The sun has shone in Glasgow today for what seems like the first time in aeons and the long queue waiting outside The Garage are in a buoyant mood in advance of returning heroes The Dead Daisies first show on their UK tour.


The demographic for the show isn’t something you would instantly consider until a group queuing outside a popular High Street chemist are heard in fits of laughter at the Viagra poster in the window beside them. Perhaps this is an indication of the age of those who loyally return to see these more mature musicians or perhaps it’s just the result of the dawning of Spring in this corner of the country.


The Garage is synonymous with live music in a city that seems to contain more venues than most in the north but the sight of an American truck cab protruding from the venue frontage is quite poignant tonight given the Daisies are just heading out on the road to deliver their renowned heavy load live show, this time with a brand new album as cargo.


The 750 capacity venue is sold out tonight and as front man Corabi later confirms - it’s the same for the rest of the tour. Stepping out of the cooling evening sun and scaling the stairs to the venue, it’s clear that the majority of punters have arrived early. The chance of a free meet and greet for the first 100 to enter is a cute tactic to ensure the support act play to a larger audience, but also to pay them back for their loyalty in the few years the Daisies have been performing in these smaller venues.


Support act The Amorettes are a home-grown act and this show is reward for their obvious hard work over the last few years in the UK and Europe. They don’t profess to being anything other than a no-nonsense hard rock band who keep it simple and play with passion. The band have earned numerous prestigious support and headline slots since their early beginnings that earned them (among other things) the accolade of Best New Band at the 2012 Scottish New Music Awards.


There’s a tangible buzz in the air for the three piece as the Glasgow crowd have watched their growth and heard their new album ‘Born to Break’. That buzz is matched by a maternal pride that only a Scottish crowd can display when watching over one of their own. That pride is soon rewarded as the backing tape subtly hails their arrival on the slightly cramped stage set up in front of the main act’s kit and backline.

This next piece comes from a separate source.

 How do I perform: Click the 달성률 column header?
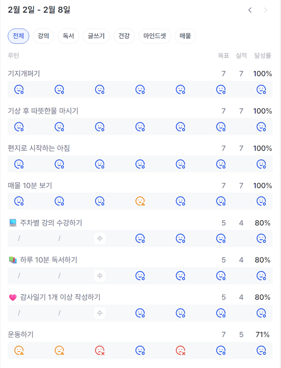pyautogui.click(x=263, y=56)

Opening with the title song from the new album is a bold step but the song ‘Born to Break’ was undoubtedly written for the stage. It’s a straight forward hooky riff-stravaganza with a nicely crafted rising guitar solo that builds the punters perfectly and with apparent consummate ease.


There aren’t many smiles on stage with this outfit - such is their commitment and focus to knock the back wall out of the venue with their eight track set. Vocalist and singer Montgomery is on good form asking the crowd “Are you ready to sing?” as they play the single ‘Neighbours’ from the ’White Hot Heat’ album. Fans of antipodean soaps needn’t get excited - this is a song about the kind of people you probably don’t want moving in next door.


The set seems to travel quickly, each song being a thunderous clatter with little chat other than a sincere acknowledgement to the main act for the opportunity to share the stage. ‘Bull by the Horns’ is gloriously Airbourne influenced with a high octane pace and drive that has unlocked some of the older headbangers in the crowd near the front. The bluesy solo is honestly played in a raw and engaging way before Montgomery and bass player Mackay meet centre stage and drop the volume before lifting to a flourish to end the song.


Closing song ‘Everything I Learned - I Learned from Rock n Roll’ is the single from the new album and is pure foot to the floor rock employing lyrics that many will recognise from the legacy of early pioneers in the genre. The song drops in the middle allowing drummer Mackay to drive a clap-along that has the whole room taking part. The track is uplifting, well constructed and could well be the song that defines the band best. The reward for a solid shift is provided by the crowd response with many saying it’s the best they’ve heard the band. The future surely looks positive for this triumphant trio.



Born to Break

Stealing Thunder

Let the Neighbours Call the Cops


White Russian Roulette

Come and Get It

Bull by the Horns

Everything I Learned - I Learned from Rock n Roll


The Amorettes are:
Gill - guitar/vocals

Hannah - drums/backing vocals

Heather - bass/backing vocals


Find out more from The Amorettes at:



With a backline straight out of the Bible of rock, Dean Castronovo’s sparkling kit is flanked by an array of Marshall and Ampeg guitar cabinets. The floor of this boxy venue is now full to capacity as is the intimate balcony that flanks its side and rear walls. The excited tension in the crowd is palpable as this band of past-masters confidently step onto the stage.


The current line up of David Lowy (guitar), Doug Aldrich (guitar), Marco Mendoza (bass) Deen Castronovo (drums) and John Corabi (vocals) have a pedigree that many agree gives them the status of supergroup. If confidence, ability and sheer showmanship are the measure of such plaudits - then anyone at this gig will surely agree with that accolade.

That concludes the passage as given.